- **ACTION ITEM**: Could you print every record below exactly as it appears?

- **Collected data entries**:
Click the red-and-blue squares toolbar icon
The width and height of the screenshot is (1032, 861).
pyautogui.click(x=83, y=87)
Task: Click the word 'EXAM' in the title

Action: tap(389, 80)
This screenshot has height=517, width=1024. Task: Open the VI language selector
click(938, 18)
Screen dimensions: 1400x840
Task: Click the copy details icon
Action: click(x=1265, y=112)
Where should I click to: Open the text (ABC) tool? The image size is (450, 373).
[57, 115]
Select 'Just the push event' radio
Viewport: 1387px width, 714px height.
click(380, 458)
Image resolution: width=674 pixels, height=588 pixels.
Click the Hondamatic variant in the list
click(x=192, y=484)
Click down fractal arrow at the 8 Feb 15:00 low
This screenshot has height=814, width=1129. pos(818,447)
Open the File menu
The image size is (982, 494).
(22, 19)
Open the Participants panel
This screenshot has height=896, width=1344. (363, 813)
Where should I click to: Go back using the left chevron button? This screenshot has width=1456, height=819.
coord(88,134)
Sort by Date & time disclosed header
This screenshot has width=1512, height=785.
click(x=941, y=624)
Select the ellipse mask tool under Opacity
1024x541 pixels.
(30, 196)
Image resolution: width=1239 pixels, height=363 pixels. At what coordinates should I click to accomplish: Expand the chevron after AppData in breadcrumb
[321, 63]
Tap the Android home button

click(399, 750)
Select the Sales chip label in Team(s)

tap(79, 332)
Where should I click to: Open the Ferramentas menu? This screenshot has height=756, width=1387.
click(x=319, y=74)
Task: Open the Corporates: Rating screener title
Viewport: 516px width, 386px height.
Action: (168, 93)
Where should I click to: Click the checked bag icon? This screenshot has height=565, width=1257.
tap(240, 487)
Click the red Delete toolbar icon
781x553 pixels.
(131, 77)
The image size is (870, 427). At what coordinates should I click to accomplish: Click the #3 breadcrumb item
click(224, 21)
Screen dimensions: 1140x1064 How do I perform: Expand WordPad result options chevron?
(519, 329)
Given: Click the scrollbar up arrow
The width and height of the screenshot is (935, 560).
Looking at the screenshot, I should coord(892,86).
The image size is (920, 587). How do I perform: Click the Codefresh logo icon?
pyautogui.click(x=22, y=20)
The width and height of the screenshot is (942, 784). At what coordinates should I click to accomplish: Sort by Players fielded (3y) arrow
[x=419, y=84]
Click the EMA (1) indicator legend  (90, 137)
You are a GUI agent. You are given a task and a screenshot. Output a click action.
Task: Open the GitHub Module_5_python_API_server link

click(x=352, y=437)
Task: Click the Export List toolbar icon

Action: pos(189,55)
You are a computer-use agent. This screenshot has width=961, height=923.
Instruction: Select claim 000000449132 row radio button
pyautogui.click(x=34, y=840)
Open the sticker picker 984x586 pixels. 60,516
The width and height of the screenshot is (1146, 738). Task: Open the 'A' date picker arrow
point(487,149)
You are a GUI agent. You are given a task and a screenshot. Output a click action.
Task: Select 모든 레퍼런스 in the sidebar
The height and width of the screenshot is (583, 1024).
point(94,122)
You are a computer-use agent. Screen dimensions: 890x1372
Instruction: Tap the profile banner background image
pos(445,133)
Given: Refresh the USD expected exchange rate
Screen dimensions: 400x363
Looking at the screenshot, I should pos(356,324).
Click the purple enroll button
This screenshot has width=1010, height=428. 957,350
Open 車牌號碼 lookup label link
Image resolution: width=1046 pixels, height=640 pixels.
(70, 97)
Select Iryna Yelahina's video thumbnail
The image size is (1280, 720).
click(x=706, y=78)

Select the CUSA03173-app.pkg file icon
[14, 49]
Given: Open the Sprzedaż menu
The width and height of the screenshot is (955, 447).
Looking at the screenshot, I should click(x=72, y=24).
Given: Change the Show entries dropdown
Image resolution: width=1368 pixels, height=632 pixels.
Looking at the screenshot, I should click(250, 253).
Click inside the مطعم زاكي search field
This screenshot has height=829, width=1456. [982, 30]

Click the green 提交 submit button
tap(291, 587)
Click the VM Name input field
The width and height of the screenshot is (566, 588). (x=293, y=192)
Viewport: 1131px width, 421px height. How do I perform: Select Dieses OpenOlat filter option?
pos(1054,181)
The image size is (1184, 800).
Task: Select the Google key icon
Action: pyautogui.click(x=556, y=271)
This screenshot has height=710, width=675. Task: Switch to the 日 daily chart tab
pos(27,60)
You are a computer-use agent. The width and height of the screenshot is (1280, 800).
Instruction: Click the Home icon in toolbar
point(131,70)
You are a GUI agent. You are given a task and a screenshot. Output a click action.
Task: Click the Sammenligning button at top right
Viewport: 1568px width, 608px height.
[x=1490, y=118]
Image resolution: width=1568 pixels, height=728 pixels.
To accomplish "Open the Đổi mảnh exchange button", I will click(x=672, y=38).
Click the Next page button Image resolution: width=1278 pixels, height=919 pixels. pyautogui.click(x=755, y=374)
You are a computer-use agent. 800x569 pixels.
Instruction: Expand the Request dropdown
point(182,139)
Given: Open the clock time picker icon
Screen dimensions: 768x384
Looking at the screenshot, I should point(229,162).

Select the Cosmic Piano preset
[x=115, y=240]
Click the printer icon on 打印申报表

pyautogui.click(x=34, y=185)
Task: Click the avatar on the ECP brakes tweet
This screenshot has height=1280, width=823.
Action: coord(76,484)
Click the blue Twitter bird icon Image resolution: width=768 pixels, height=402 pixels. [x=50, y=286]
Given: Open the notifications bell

- **EXERCISE SOLUTION**:
Click the red-and-blue squares toolbar icon
The width and height of the screenshot is (1032, 861).
pyautogui.click(x=83, y=87)
Task: Click the word 'EXAM' in the title

Action: tap(389, 80)
This screenshot has height=517, width=1024. Task: Open the VI language selector
click(938, 18)
Screen dimensions: 1400x840
Task: Click the copy details icon
Action: click(x=1265, y=112)
Where should I click to: Open the text (ABC) tool? The image size is (450, 373).
[57, 115]
Select 'Just the push event' radio
Viewport: 1387px width, 714px height.
click(380, 458)
Image resolution: width=674 pixels, height=588 pixels.
Click the Hondamatic variant in the list
click(x=192, y=484)
Click down fractal arrow at the 8 Feb 15:00 low
This screenshot has height=814, width=1129. pos(818,447)
Open the File menu
The image size is (982, 494).
(22, 19)
Open the Participants panel
This screenshot has height=896, width=1344. (363, 813)
Where should I click to: Go back using the left chevron button? This screenshot has width=1456, height=819.
coord(88,134)
Sort by Date & time disclosed header
This screenshot has width=1512, height=785.
click(x=941, y=624)
Select the ellipse mask tool under Opacity
1024x541 pixels.
(30, 196)
Image resolution: width=1239 pixels, height=363 pixels. At what coordinates should I click to accomplish: Expand the chevron after AppData in breadcrumb
[321, 63]
Tap the Android home button

click(399, 750)
Select the Sales chip label in Team(s)

tap(79, 332)
Where should I click to: Open the Ferramentas menu? This screenshot has height=756, width=1387.
click(x=319, y=74)
Task: Open the Corporates: Rating screener title
Viewport: 516px width, 386px height.
Action: (168, 93)
Where should I click to: Click the checked bag icon? This screenshot has height=565, width=1257.
tap(240, 487)
Click the red Delete toolbar icon
781x553 pixels.
(131, 77)
The image size is (870, 427). At what coordinates should I click to accomplish: Click the #3 breadcrumb item
click(224, 21)
Screen dimensions: 1140x1064 How do I perform: Expand WordPad result options chevron?
(519, 329)
Given: Click the scrollbar up arrow
The width and height of the screenshot is (935, 560).
Looking at the screenshot, I should coord(892,86).
The image size is (920, 587). How do I perform: Click the Codefresh logo icon?
pyautogui.click(x=22, y=20)
The width and height of the screenshot is (942, 784). At what coordinates should I click to accomplish: Sort by Players fielded (3y) arrow
[x=419, y=84]
Click the EMA (1) indicator legend  (90, 137)
You are a GUI agent. You are given a task and a screenshot. Output a click action.
Task: Open the GitHub Module_5_python_API_server link

click(x=352, y=437)
Task: Click the Export List toolbar icon

Action: pos(189,55)
You are a computer-use agent. This screenshot has width=961, height=923.
Instruction: Select claim 000000449132 row radio button
pyautogui.click(x=34, y=840)
Open the sticker picker 984x586 pixels. 60,516
The width and height of the screenshot is (1146, 738). Task: Open the 'A' date picker arrow
point(487,149)
You are a GUI agent. You are given a task and a screenshot. Output a click action.
Task: Select 모든 레퍼런스 in the sidebar
The height and width of the screenshot is (583, 1024).
point(94,122)
You are a computer-use agent. Screen dimensions: 890x1372
Instruction: Tap the profile banner background image
pos(445,133)
Given: Refresh the USD expected exchange rate
Screen dimensions: 400x363
Looking at the screenshot, I should pos(356,324).
Click the purple enroll button
This screenshot has width=1010, height=428. 957,350
Open 車牌號碼 lookup label link
Image resolution: width=1046 pixels, height=640 pixels.
(70, 97)
Select Iryna Yelahina's video thumbnail
The image size is (1280, 720).
click(x=706, y=78)

Select the CUSA03173-app.pkg file icon
[14, 49]
Given: Open the Sprzedaż menu
The width and height of the screenshot is (955, 447).
Looking at the screenshot, I should click(x=72, y=24).
Given: Change the Show entries dropdown
Image resolution: width=1368 pixels, height=632 pixels.
Looking at the screenshot, I should click(250, 253).
Click inside the مطعم زاكي search field
This screenshot has height=829, width=1456. [982, 30]

Click the green 提交 submit button
tap(291, 587)
Click the VM Name input field
The width and height of the screenshot is (566, 588). (x=293, y=192)
Viewport: 1131px width, 421px height. How do I perform: Select Dieses OpenOlat filter option?
pos(1054,181)
The image size is (1184, 800).
Task: Select the Google key icon
Action: pyautogui.click(x=556, y=271)
This screenshot has height=710, width=675. Task: Switch to the 日 daily chart tab
pos(27,60)
You are a computer-use agent. The width and height of the screenshot is (1280, 800).
Instruction: Click the Home icon in toolbar
point(131,70)
You are a GUI agent. You are given a task and a screenshot. Output a click action.
Task: Click the Sammenligning button at top right
Viewport: 1568px width, 608px height.
[x=1490, y=118]
Image resolution: width=1568 pixels, height=728 pixels.
To accomplish "Open the Đổi mảnh exchange button", I will click(x=672, y=38).
Click the Next page button Image resolution: width=1278 pixels, height=919 pixels. pyautogui.click(x=755, y=374)
You are a computer-use agent. 800x569 pixels.
Instruction: Expand the Request dropdown
point(182,139)
Given: Open the clock time picker icon
Screen dimensions: 768x384
Looking at the screenshot, I should point(229,162).

Select the Cosmic Piano preset
[x=115, y=240]
Click the printer icon on 打印申报表

pyautogui.click(x=34, y=185)
Task: Click the avatar on the ECP brakes tweet
This screenshot has height=1280, width=823.
Action: coord(76,484)
Click the blue Twitter bird icon Image resolution: width=768 pixels, height=402 pixels. [x=50, y=286]
Given: Open the notifications bell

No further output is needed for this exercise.